IE, WMP, the h264 decoder, Notepad etc, etc, comes with Windows. Microsoft makes you purchase those software the same way Apple forces you to purchase Safari, QuickTime & its codecs and TextEdit with MacOS X.
If you want to licence the Windows kernel but not IE and a h264 decoder, but want a MP3 decoder, you can go ahead and licence only those components. By the way, when Windows is licenced this way it is called Windows Embedded Standard 7.
You complain about devices not being available in Canada. The problem actually is: only a few manufacturers readily launch their products outside the US market. And when launched six months later, they sell with absurd conversion rates and taxes.

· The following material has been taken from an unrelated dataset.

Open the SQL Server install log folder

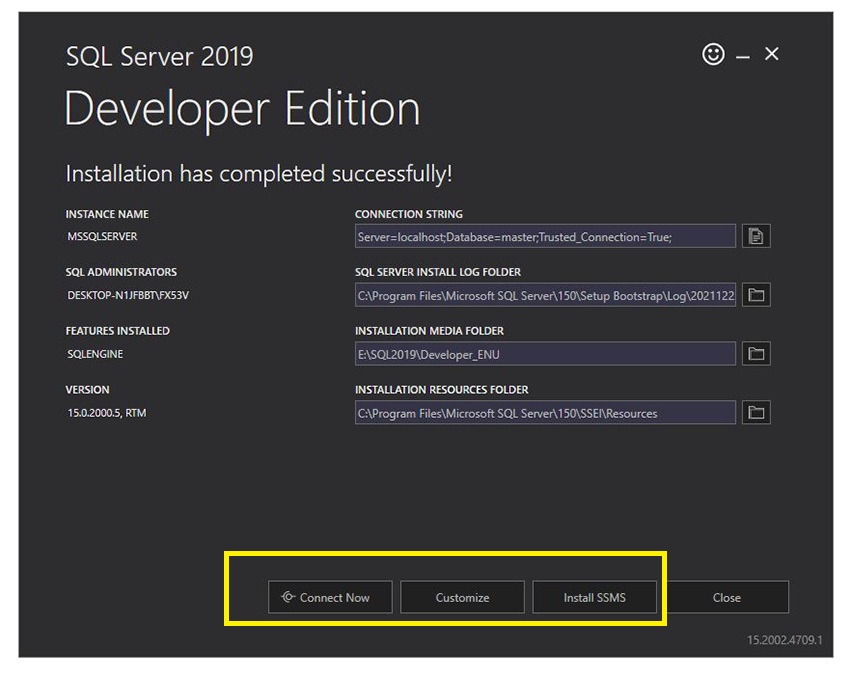click(x=756, y=295)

Why? That's a question all us non-USAnians would like an answer.
I use Windows 2008 R2 on my personal laptop and I can assure you it runs widely-used programs without a hitch. And rare programs too.
Even Steam and other gaming platforms.
Usually what happens is that the installer check the Windows version and refuses to install, so you have to hack the installer. No big deal. That was a bigger problem on Windows 2003 which had a different kernel version from XP, but now Windows Servers use the same kernel as the Windows "Clients".
>What happened in Egypt is a clear picture of what can happen. The government gives the order, routers get updated, and AS systems drop off.
>This is why there needs to be a open market, with lots of competition. Not the same top 3 or 4 companies running things.
Even with lots of competition, if the guv sez to null route the country, all the companies must comply. Specially if Mr. Abdul CEO of Pyramids Small ISP Inc. wants his head on its proper place.
The top tiers companies could opt to disobey the law. But I would not expect the traffic flowing for long. There are easier ways to cut off the network from the disobeying ISP, ie cut the fibre-optic line, terminate the telco's licence and seize their property, etc, etc.
There is the need of a truly independent peer-to-peer/mesh network with encryption and plausible deniability as its core values.